Colleges and universities are indecisive, slow-moving, and vulnerable to losing their best teachers to the Internet.
That’s the shared view of Google Executive Chairman Eric Schmidt and Anne-Marie Slaughter, a former Department of State official and until this month a tenured professor at Princeton University. They explored the problems of higher education on Friday in a one-on-one conversation sponsored by the New America Foundation, where Schmidt serves as chairman and Slaughter is the new president.
Colleges have the luxury of thorough, democratic deliberation of issues because “they never actually do anything,” Schmidt said during the event. He cited Princeton, where he graduated in 1976 and once served as trustee, which spent six years deliberating over whether to change its academic calendar—and in the end did nothing. “Don’t get me started on that,” Slaughter laughed.
Schmidt was more positive about the un-Princeton-like Khan Academy, on whose board he serves. He said the academy, which offers free online video tutorials on dozens of topics, has begun to analyze students’ answers to figure out which questions do the best job of assessing mastery of a topic.

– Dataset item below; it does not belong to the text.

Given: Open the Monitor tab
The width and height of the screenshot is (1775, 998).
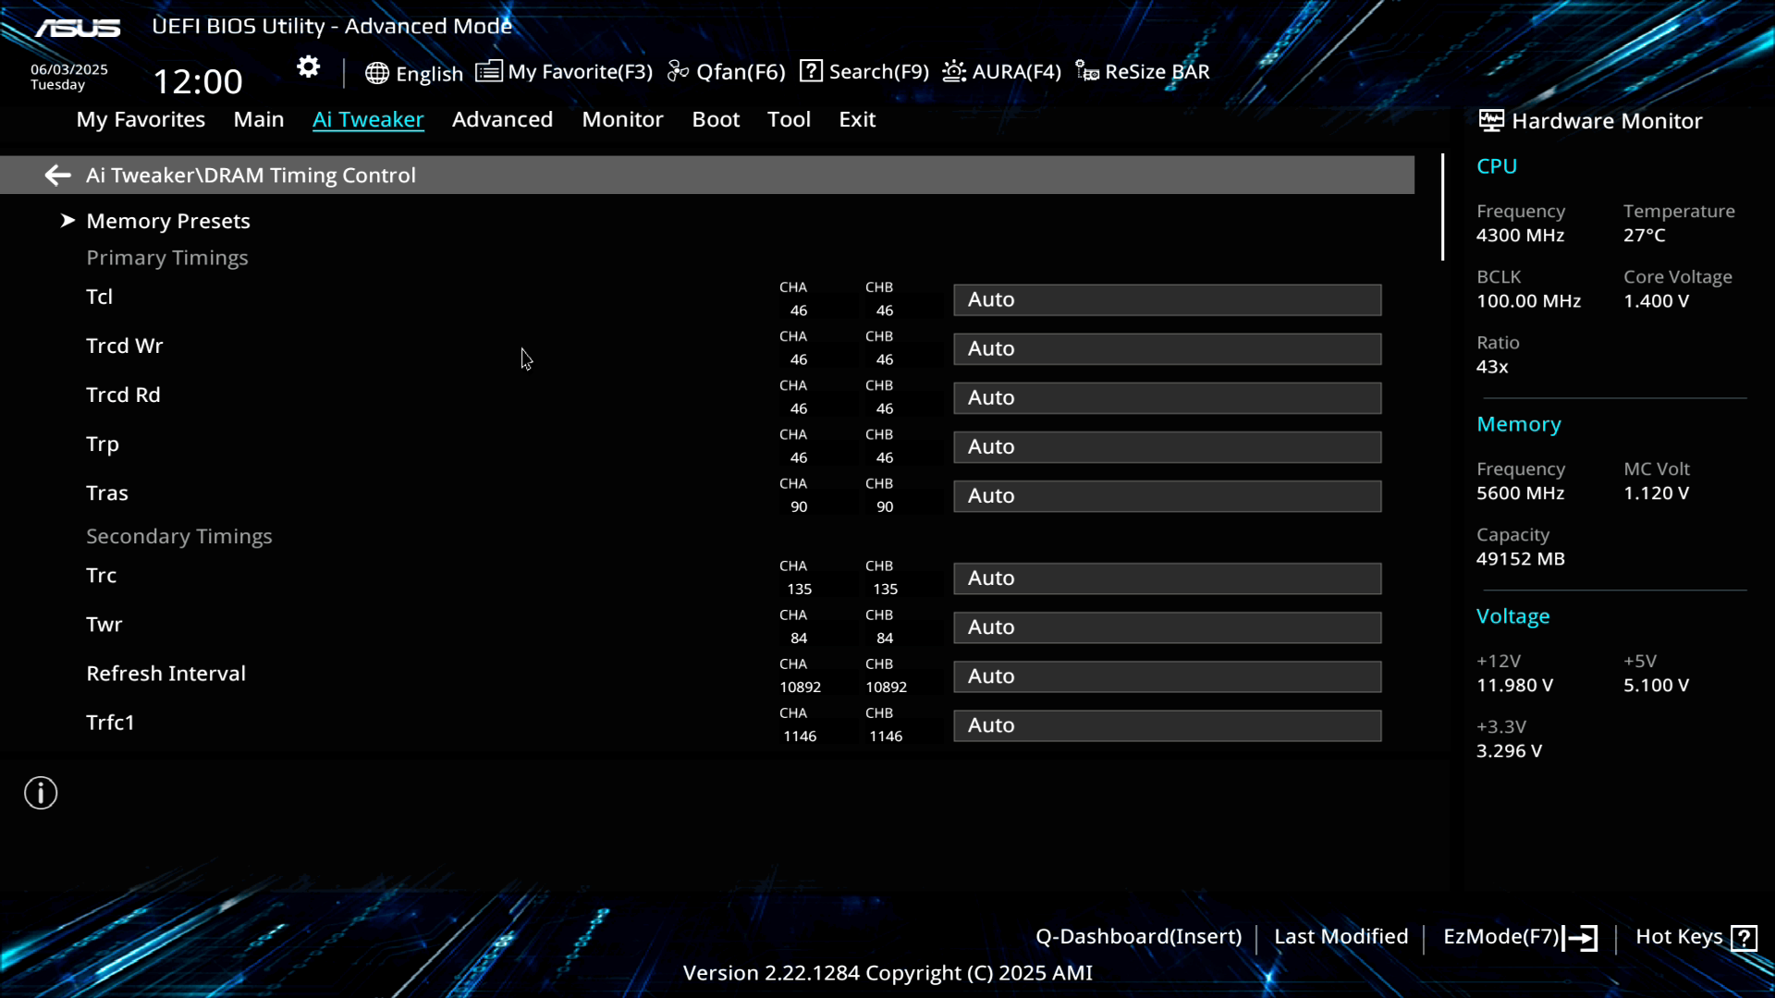Looking at the screenshot, I should tap(622, 119).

The Google boss also had kind words for EdX, a nonprofit created by Harvard University and the Massachusetts Institute of Technology that lets students take “interesting, fun, and rigorous courses” for free. Google and EdX announced this week that the tech giant will host a platform called Open EdX in a bid to make it easier for anyone to create online courses. “The fun will start,” Schmidt said, as new ventures smash up against incumbents that resist change.
Slaughter agreed that traditional colleges and universities, with their high fixed costs, are at risk. “They’re going to lose their top talent,” she said. “We can become global teachers. The best people can become free agents.”

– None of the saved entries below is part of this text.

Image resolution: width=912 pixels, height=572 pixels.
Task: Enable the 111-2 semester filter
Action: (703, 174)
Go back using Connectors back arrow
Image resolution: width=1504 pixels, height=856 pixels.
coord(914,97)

Speaking from the audience, BuzzFeed President Jon Steinberg said he doesn’t think his young children will need to attend college. “I don’t want my kids to go to college unless they desperately want to be scholars.”

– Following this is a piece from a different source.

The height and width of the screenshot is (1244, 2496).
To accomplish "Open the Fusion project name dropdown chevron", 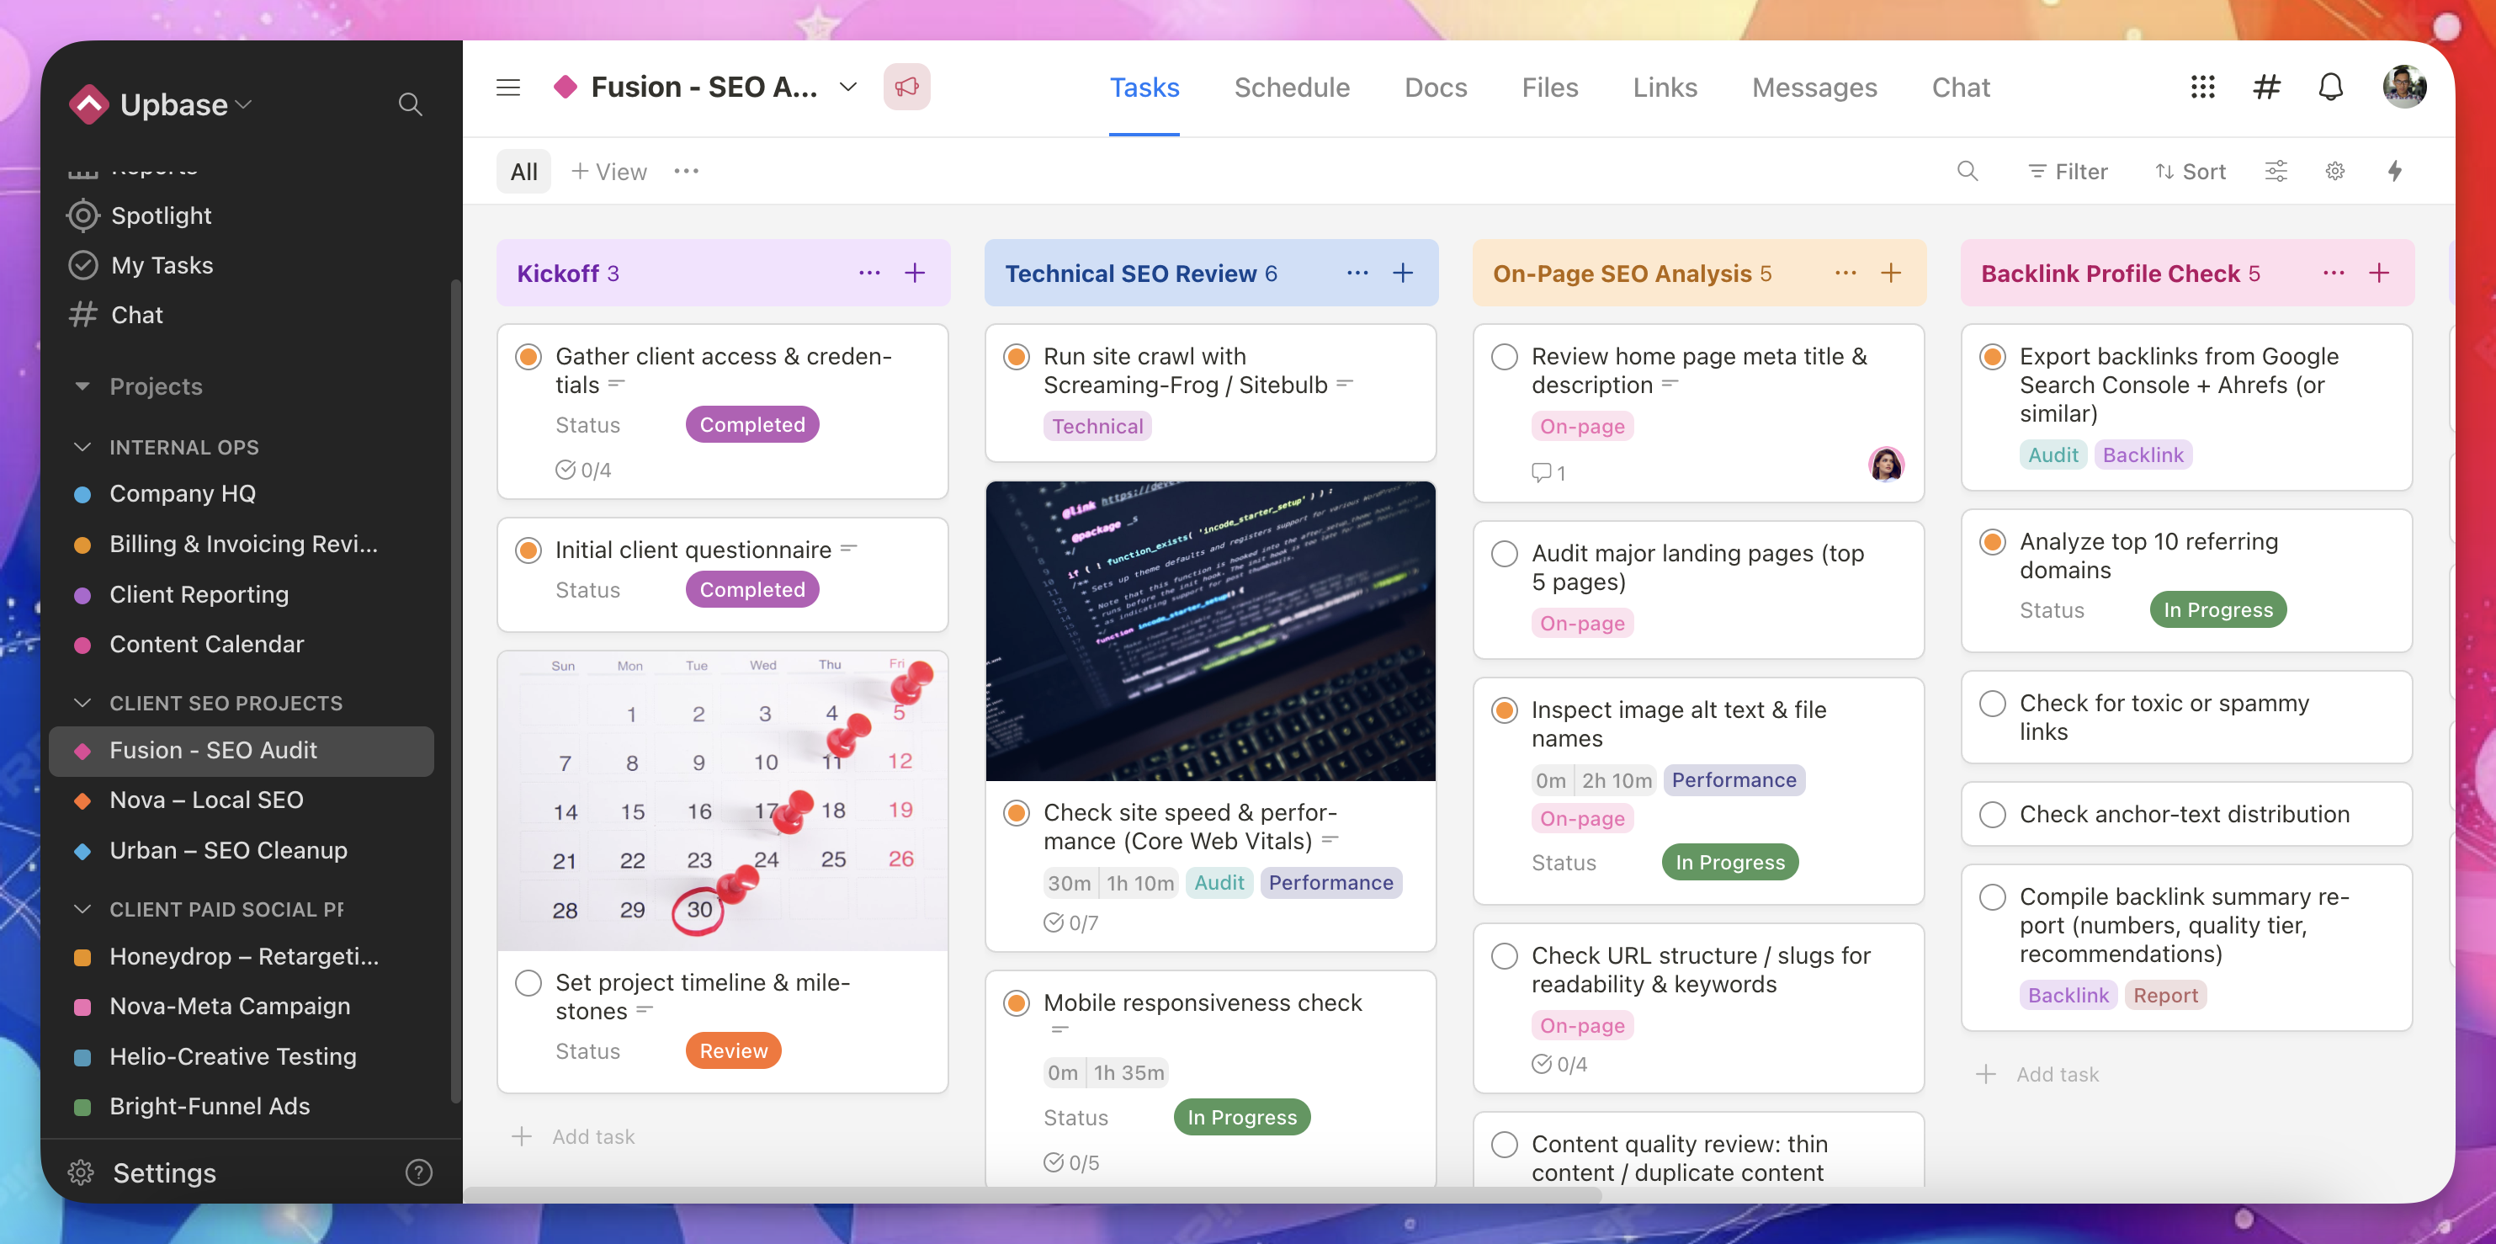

That was a bridge too far for Schmidt. He said college “just produces a better adult.” While acknowledging that Google’s college recruits aren’t equipped to contribute immediately, he said, “They are phenomenal employees after the training program.”
Schmidt said entrepreneur Peter Thiel, who pays young people to launch startups instead of studying in college, “is just fundamentally wrong. We want more educated people.”